Transcribe all of the entries below word for word, omitting the pictures from your answer.

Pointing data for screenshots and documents
Begin

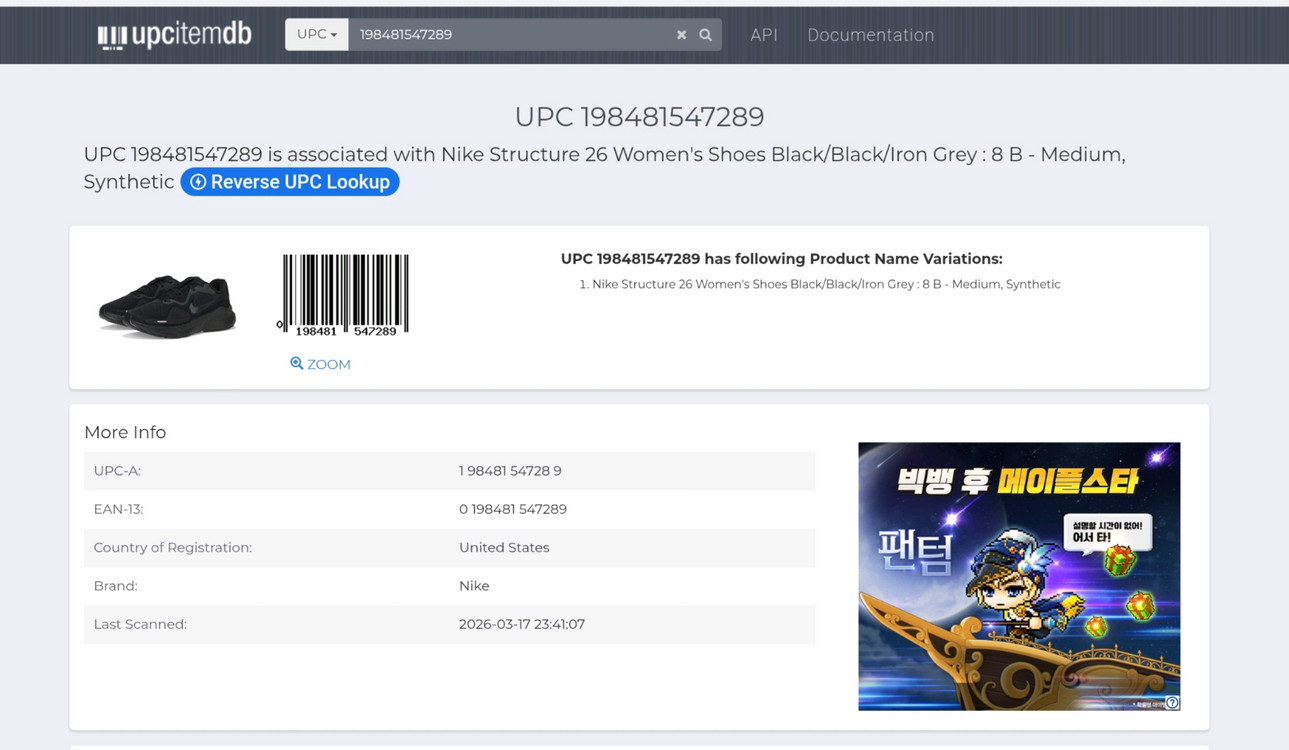Viewport: 1289px width, 750px height.
Task: Click the barcode image
Action: [x=344, y=295]
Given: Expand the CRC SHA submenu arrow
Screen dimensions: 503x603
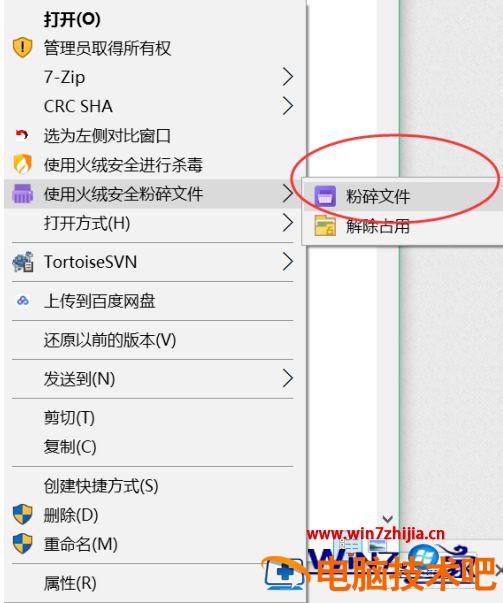Looking at the screenshot, I should (288, 106).
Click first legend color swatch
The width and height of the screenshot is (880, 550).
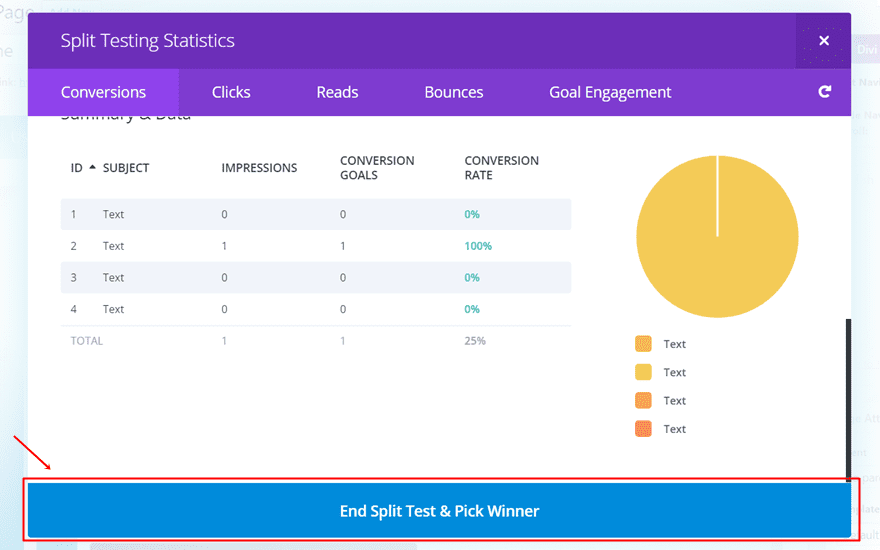(x=643, y=344)
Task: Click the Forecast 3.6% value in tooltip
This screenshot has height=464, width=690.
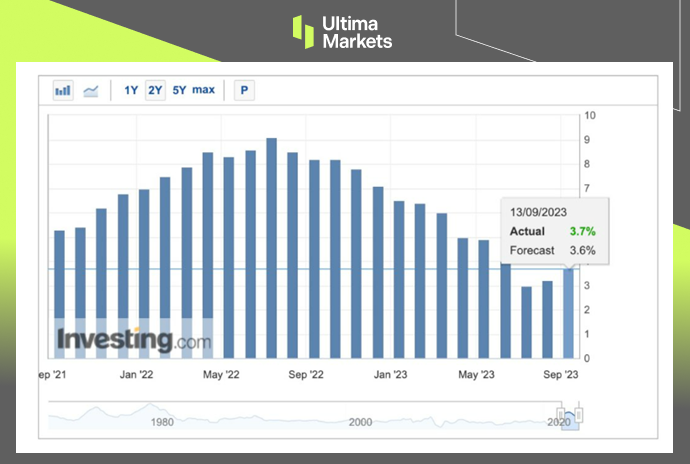Action: click(583, 250)
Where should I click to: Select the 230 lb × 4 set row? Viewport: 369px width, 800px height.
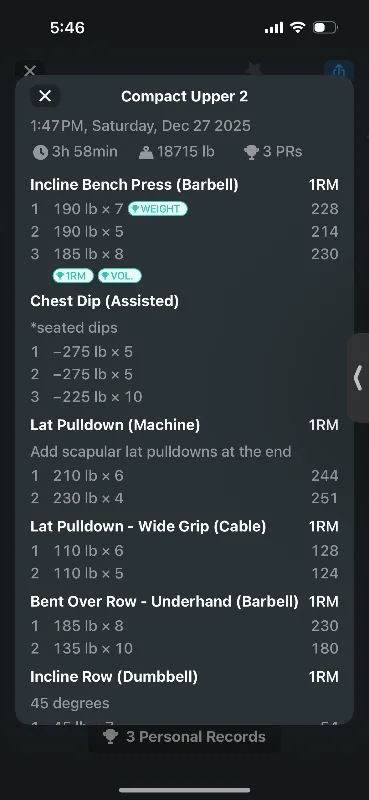pos(184,498)
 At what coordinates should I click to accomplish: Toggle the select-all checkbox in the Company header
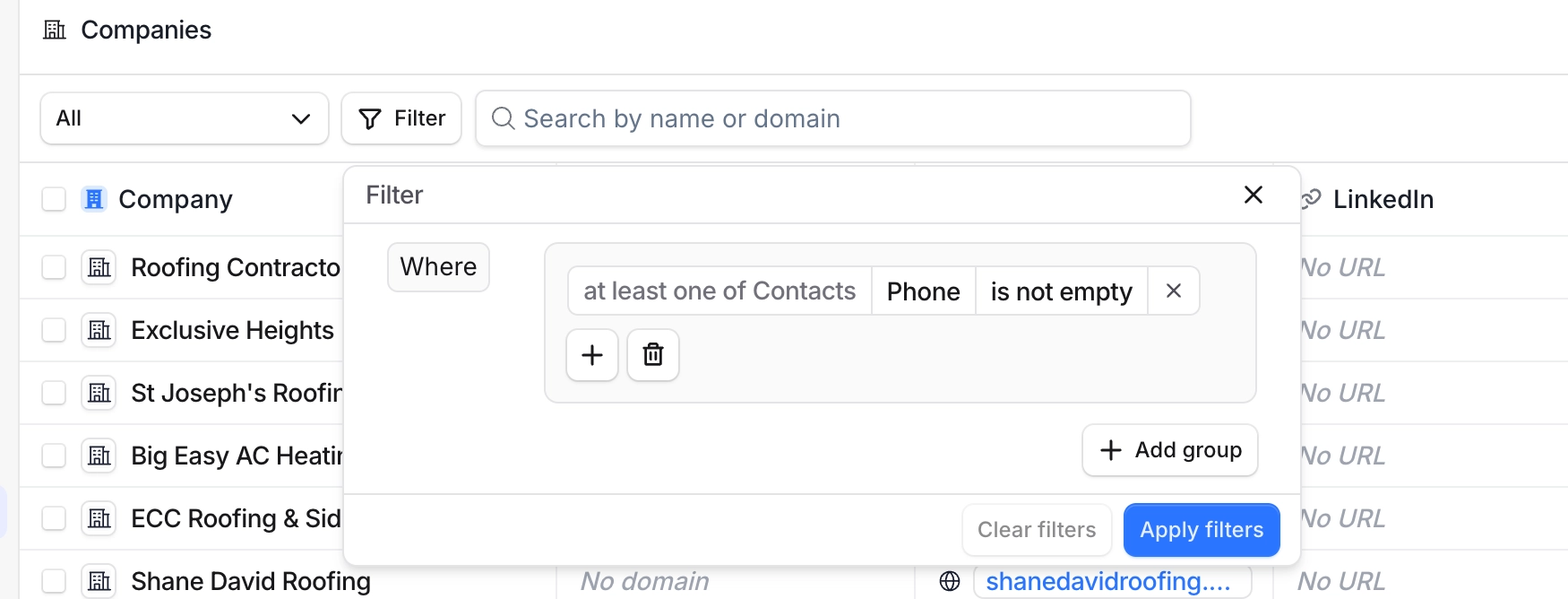coord(54,199)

End

SOLUTION TO THIS TASK:
Viewport: 1289px width, 750px height.
Task: Click the barcode image
Action: [x=344, y=295]
Given: Expand the CRC SHA submenu arrow
Screen dimensions: 503x603
Looking at the screenshot, I should (288, 106).
Click first legend color swatch
The width and height of the screenshot is (880, 550).
(x=643, y=344)
Task: Click the Forecast 3.6% value in tooltip
This screenshot has height=464, width=690.
Action: click(583, 250)
Where should I click to: Select the 230 lb × 4 set row? Viewport: 369px width, 800px height.
pos(184,498)
 At what coordinates should I click to accomplish: Toggle the select-all checkbox in the Company header
coord(54,199)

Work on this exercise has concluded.